Never prune when the weather is freezing or when sub-zero temperatures are expected within 48 hours. Subject to this overriding rule, hedges can have a very tiny trim where they have sprouted before the frosts come, but allow enough time for new growth to harden off. While you are clipping your hedging, whenever your arms get tired, have a little weeding moment at the base.

Cut back perennials that look lost and faded but keep the ones that look good shrouded in frost. Compost all these trimmings, but before you do so, empty your compost bins of last year's well-rotted compost and use that on the beds once you have cut everything back. The soil looks much better with a layer of black compost as mulch, weed suppressant and joy for worms all at the same time - how is that for multi-tasking?

Cut large rose bushes back by about a third. Don't bother with careful pruning, if you have lots you can do this with a hedge trimmer.  Proper rose pruning happens in early spring.  This quick 'haircut' is to reduce the chance of your roses being rocked around by the winds.  Stray shoots from climbers and ramblers should be tied in while they remain pliant.

Soft fruit bushes (such as currants and gooseberry) will need pruning as well.  This is a fair-sized topic that you can find a good article on the subject here which will guide you through the intricacies of old and new wood and fruiting spurs.  While speaking about fruit, nothing will ripen any further so any remaining fruit on the trees should be picked and stored, fed to the birds, or composted.

Some fruit trees will need pruning in winter. The golden rule here is you can prune any fruit that has a pip (apples, pears etc) and you cannot prune any fruit that has stones (plums, cherries etc). While you are there, check stakes and ties on your trees to prevent strangulation and apply tree grease. November is the best time to prune walnut trees- they bleed less. 

Evergreens are the ones to watch in winter. They continue to transpire and need watering if young or newly planted. 3 cm (1.18 inches) of rainfall a week is necessary, and you need to supply the shortfall. It is the drying wind that is so pernicious. A protective, temporary barrier will stop this. Such a windbreak is an idea for any newly planted hedge in an exposed position.

Pots can be planted with pansies, ornamental cabbage and dwarf boxwood for winter interest. Any pot that you leave outside which is not truly frost proof may need wrapping in bubble wrap in severe frosts.

The virtue of all this tidying is that you actually get to see your fences/ trellis/ greenhouse again, presenting the perfect opportunity for repairs, cleaning of glass (don't forget the roof), seed trays, application of wood preservative to exposed timber and decking-and crucially clearing leaves from gutters and down-pipes.
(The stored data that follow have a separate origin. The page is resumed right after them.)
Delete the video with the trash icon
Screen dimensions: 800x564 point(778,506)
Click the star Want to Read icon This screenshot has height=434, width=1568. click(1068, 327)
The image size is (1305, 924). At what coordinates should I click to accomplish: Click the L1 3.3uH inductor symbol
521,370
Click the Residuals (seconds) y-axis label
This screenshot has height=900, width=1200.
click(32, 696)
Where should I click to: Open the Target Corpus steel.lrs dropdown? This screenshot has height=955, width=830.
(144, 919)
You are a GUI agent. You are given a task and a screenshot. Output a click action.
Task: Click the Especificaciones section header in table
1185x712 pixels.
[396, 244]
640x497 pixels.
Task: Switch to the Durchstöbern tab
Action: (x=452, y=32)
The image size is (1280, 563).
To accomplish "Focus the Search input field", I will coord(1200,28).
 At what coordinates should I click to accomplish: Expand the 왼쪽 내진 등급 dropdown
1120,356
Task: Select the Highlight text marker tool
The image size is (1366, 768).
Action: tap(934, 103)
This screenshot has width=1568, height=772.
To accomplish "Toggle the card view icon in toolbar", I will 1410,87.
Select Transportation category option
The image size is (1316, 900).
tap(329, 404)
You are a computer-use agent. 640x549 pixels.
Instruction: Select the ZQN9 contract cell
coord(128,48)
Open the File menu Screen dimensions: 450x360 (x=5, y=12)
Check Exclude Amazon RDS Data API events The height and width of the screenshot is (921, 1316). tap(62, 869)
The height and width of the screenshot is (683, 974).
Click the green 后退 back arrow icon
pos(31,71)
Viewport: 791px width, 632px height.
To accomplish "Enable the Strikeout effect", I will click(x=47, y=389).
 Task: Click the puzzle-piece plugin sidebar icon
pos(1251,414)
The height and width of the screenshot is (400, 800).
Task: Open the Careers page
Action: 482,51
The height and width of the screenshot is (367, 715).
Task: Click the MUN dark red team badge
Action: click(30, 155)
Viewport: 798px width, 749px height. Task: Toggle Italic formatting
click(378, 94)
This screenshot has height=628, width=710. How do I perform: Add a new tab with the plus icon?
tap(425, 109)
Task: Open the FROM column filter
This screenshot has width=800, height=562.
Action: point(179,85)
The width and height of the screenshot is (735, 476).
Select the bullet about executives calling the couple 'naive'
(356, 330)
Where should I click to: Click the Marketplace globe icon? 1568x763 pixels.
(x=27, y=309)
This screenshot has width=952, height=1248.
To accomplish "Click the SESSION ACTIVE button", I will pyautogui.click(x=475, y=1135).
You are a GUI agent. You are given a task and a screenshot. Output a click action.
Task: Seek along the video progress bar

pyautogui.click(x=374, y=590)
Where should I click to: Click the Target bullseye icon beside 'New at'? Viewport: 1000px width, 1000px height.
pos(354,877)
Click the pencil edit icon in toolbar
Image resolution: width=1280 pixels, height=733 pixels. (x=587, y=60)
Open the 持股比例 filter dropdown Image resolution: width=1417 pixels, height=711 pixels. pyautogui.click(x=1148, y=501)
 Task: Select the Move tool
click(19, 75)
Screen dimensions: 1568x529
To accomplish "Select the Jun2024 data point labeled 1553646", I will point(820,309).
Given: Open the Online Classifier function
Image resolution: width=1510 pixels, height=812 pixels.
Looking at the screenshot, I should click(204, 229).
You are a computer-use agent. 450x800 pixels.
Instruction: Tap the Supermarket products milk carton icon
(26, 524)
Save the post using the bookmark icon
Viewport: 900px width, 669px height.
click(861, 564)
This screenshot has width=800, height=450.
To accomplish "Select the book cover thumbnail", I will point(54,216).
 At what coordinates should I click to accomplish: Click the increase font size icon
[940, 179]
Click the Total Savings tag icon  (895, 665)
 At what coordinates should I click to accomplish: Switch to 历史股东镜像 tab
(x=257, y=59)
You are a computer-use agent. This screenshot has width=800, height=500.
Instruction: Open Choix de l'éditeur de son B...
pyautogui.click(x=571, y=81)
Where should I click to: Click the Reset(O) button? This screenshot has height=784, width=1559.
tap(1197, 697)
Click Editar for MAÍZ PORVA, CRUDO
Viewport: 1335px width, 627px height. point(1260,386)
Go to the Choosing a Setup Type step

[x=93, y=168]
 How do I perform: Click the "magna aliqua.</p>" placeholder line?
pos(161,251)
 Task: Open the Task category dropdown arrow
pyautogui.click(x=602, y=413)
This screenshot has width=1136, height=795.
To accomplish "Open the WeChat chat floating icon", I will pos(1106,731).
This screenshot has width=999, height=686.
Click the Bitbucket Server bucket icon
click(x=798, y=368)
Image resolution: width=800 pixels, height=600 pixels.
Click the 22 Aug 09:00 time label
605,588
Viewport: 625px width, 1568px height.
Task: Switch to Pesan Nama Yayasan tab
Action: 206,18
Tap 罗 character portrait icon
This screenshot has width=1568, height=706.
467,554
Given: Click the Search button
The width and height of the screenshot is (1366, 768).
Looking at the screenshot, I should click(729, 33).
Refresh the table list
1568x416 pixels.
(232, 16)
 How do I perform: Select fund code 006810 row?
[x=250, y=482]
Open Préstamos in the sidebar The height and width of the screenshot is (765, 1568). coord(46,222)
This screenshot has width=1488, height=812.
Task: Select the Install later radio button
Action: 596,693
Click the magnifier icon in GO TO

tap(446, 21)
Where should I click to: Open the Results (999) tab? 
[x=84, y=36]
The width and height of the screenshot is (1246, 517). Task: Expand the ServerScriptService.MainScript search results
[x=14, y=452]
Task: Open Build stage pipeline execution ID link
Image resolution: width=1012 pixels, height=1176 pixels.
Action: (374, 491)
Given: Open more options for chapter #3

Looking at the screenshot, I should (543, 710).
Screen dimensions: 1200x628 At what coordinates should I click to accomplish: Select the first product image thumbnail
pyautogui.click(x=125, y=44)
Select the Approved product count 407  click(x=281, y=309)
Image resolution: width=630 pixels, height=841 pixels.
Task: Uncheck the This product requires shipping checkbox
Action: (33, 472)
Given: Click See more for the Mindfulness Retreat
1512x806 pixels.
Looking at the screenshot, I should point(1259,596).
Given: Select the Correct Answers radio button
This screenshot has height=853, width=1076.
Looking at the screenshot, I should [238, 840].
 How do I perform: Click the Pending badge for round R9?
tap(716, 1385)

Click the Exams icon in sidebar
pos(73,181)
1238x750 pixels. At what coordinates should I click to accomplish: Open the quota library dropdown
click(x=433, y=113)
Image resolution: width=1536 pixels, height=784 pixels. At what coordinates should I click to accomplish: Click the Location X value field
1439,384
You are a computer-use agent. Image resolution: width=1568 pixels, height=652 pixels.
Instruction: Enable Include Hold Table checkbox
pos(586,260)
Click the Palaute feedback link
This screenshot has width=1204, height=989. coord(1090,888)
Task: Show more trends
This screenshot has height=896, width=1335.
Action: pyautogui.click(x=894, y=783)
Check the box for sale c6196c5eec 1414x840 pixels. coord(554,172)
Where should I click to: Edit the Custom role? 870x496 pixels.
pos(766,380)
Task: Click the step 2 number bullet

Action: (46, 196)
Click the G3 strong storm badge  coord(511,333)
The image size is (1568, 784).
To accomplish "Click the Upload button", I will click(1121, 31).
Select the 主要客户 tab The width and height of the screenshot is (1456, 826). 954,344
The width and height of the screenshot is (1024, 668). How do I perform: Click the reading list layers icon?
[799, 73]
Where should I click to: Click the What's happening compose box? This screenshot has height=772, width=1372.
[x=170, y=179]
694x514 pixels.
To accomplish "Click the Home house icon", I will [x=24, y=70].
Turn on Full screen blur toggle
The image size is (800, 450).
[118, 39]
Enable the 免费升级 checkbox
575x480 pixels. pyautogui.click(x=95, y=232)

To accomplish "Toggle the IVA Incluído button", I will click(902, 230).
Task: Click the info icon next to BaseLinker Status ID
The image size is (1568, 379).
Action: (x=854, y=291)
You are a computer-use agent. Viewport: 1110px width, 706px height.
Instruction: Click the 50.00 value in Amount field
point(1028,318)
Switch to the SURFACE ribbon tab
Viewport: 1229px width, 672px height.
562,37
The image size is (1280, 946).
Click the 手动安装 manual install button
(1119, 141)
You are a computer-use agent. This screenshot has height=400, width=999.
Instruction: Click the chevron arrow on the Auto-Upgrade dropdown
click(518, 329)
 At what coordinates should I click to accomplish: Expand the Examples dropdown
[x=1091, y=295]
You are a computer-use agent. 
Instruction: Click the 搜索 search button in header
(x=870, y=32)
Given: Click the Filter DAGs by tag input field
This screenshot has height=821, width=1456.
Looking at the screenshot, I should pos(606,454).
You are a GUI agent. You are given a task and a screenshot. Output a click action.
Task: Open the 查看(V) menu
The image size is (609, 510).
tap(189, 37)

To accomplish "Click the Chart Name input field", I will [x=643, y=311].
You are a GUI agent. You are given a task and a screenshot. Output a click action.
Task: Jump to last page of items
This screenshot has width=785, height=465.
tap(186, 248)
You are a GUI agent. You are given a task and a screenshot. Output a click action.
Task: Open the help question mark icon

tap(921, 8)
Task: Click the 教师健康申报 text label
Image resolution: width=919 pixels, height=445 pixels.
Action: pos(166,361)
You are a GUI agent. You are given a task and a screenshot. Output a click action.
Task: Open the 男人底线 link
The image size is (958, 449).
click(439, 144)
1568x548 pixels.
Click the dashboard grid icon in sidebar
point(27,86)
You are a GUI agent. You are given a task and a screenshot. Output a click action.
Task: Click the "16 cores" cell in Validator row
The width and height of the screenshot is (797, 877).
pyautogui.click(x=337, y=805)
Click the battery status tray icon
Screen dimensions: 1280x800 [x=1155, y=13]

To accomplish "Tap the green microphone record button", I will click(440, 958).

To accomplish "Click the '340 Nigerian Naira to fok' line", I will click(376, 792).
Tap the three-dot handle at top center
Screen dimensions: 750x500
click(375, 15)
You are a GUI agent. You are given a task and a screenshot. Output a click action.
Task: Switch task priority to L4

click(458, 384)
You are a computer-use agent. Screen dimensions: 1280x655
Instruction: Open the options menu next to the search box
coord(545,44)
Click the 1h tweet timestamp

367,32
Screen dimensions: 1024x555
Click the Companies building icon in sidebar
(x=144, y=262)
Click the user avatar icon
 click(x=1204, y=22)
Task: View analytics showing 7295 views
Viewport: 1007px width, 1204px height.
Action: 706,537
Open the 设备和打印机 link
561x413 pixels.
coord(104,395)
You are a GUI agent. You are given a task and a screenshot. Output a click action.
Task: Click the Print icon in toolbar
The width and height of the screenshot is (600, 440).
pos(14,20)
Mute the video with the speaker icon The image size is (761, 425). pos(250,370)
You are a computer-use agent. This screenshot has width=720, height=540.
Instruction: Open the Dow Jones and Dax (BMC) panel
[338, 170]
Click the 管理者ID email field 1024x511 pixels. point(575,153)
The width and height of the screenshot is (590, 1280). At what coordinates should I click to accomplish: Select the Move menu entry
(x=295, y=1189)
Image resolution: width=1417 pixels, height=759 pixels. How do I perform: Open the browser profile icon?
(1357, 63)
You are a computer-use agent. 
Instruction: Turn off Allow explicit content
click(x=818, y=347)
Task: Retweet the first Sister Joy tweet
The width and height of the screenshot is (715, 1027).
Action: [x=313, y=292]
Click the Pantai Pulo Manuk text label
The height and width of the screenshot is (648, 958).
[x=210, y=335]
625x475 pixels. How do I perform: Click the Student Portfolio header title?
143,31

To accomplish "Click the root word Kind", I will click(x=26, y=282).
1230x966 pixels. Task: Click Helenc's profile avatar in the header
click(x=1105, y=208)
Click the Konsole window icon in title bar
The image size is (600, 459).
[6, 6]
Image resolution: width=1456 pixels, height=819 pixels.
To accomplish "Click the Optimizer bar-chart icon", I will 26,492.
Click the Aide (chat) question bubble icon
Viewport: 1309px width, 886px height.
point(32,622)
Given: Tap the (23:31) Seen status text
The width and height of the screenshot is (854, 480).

If these empty into water butts then these should (I know, I know) have an annual scrub to remove algae. Winter is the time because they have a chance to fill again before dry weather next year. Outdoor furniture needs to be taken indoors or wrapped with tarpaulin. Genuinely outdoor furniture can be titivated with a clean and, where relevant, a generous application of reviving teak or furniture oil. Machinery can be serviced and tools oiled and sharpened before being put away.

All that is done you can go inside and, instead of putting your feet up, start wrapping Christmas presents!

The contributing author of this article, Julian de Bosdari is a garden writer and owner of Ashridge Trees, a UK based gardening site that specializes in hedging and hedging plants. The site is full of valuable information, and if your visit their advice page, you will encounter numerous articles on all facets of gardening.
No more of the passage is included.